Task objective: From the data below, copy each line that contains the word "Where", matching its capitalization exactly.

Record set:
+ + + + + + +

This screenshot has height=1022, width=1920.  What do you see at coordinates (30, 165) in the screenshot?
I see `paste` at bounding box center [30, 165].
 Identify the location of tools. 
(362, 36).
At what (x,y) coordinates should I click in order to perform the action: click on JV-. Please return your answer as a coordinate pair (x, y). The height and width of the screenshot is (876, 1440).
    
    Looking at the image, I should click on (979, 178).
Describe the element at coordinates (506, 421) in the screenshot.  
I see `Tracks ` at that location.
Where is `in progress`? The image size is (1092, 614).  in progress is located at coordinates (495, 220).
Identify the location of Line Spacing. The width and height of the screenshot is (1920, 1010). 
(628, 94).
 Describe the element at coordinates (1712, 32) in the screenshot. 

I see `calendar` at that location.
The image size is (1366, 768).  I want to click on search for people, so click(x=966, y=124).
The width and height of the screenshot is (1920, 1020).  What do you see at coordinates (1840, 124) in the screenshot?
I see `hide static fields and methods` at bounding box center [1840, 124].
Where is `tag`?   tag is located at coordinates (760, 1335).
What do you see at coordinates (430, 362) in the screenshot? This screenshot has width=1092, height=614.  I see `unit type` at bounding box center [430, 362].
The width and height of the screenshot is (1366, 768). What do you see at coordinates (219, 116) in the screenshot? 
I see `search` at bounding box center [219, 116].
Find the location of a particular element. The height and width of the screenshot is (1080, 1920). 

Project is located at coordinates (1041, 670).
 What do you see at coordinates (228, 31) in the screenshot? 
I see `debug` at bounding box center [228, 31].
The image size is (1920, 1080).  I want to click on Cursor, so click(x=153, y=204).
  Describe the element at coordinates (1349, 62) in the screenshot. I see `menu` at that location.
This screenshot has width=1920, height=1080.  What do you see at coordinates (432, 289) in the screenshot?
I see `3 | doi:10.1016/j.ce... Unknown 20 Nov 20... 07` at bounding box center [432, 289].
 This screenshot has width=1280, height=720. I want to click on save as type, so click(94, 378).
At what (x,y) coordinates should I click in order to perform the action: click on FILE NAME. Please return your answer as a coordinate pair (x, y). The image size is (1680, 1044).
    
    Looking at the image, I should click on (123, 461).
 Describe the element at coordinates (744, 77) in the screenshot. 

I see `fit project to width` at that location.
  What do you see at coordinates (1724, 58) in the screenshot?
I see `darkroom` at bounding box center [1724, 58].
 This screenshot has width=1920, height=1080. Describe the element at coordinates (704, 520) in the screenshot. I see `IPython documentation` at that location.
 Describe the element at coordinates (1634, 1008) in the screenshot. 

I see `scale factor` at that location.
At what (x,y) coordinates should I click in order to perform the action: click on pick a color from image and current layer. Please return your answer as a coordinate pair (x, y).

+ + + + + + +

Solution below:
Where is `in progress`? The image size is (1092, 614).  in progress is located at coordinates (495, 220).
Where is `tag`?   tag is located at coordinates (760, 1335).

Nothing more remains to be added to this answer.